[PASSAGE SHOWN]
────────────────────

Skip to content

merge_insert on a stable-row-id dataset creates overlapping cross-fragment row-id ranges → RowIdIndex "Wrong range" panic on a filtered with_row_id scan #7444

Description

@ragnorc

Assumptions (please correct if any are wrong)

  • With enable_stable_row_ids: true, stable row-ids are globally unique per dataset — no two fragments may claim the same id.
  • A merge_insert that moves updated rows to a new fragment (preserving their stable ids) is expected to remove those ids from the source fragment's row-id sequence, so fragment ranges never overlap.
  • scan().with_row_id() combined with a filter and existing deletions is expected to be safe.

────────────────────

[AVAILABLE DATA]
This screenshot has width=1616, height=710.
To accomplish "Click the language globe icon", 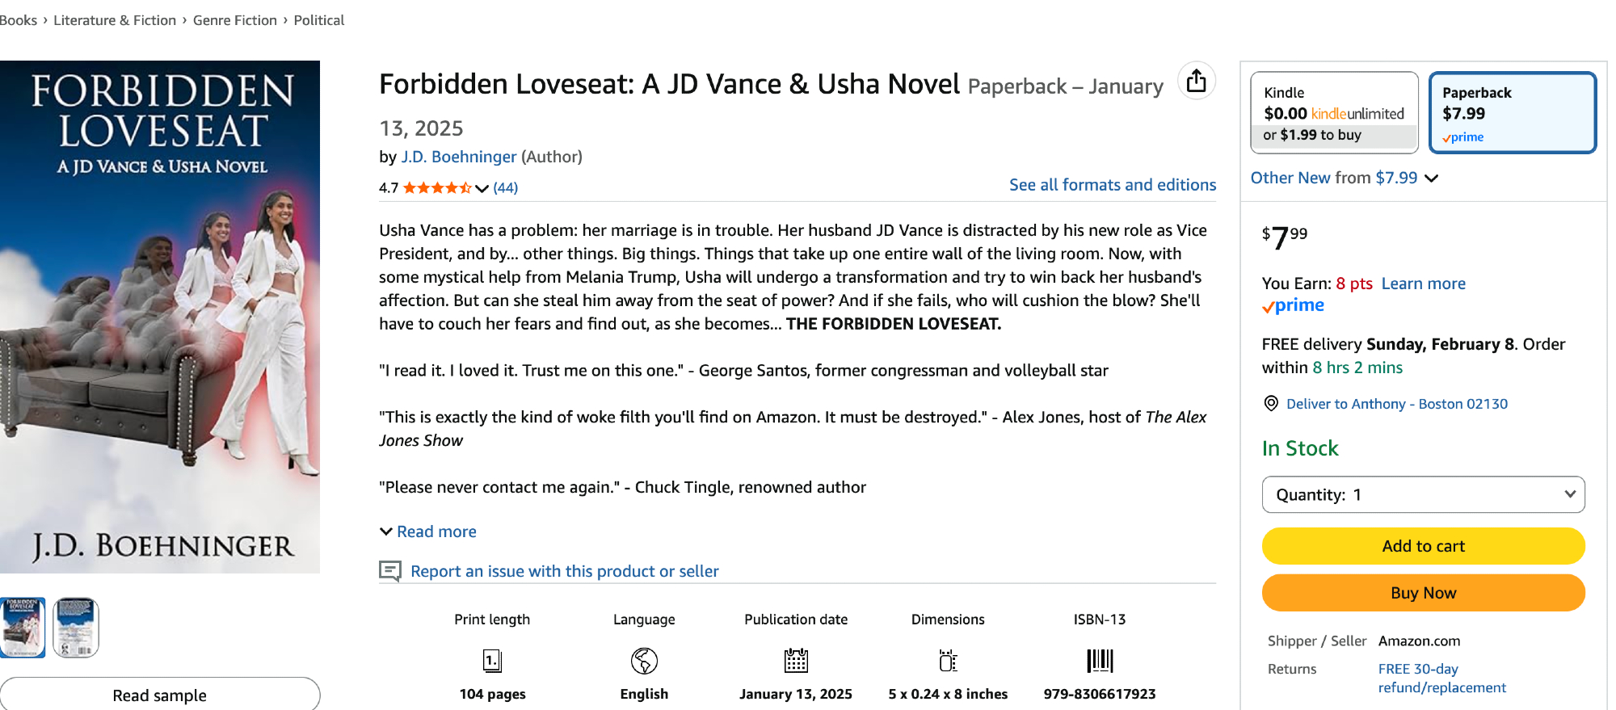I will click(644, 661).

────────────────────

[GIVEN EXERCISE]
Reproduce the part of the merge_insert issue report starting with "merge_insert on a" and going on through "ranges never overlap.".

[PROBLEM SOLUTION]
merge_insert on a stable-row-id dataset creates overlapping cross-fragment row-id ranges → RowIdIndex "Wrong range" panic on a filtered with_row_id scan #7444

Description

@ragnorc

Assumptions (please correct if any are wrong)

  • With enable_stable_row_ids: true, stable row-ids are globally unique per dataset — no two fragments may claim the same id.
  • A merge_insert that moves updated rows to a new fragment (preserving their stable ids) is expected to remove those ids from the source fragment's row-id sequence, so fragment ranges never overlap.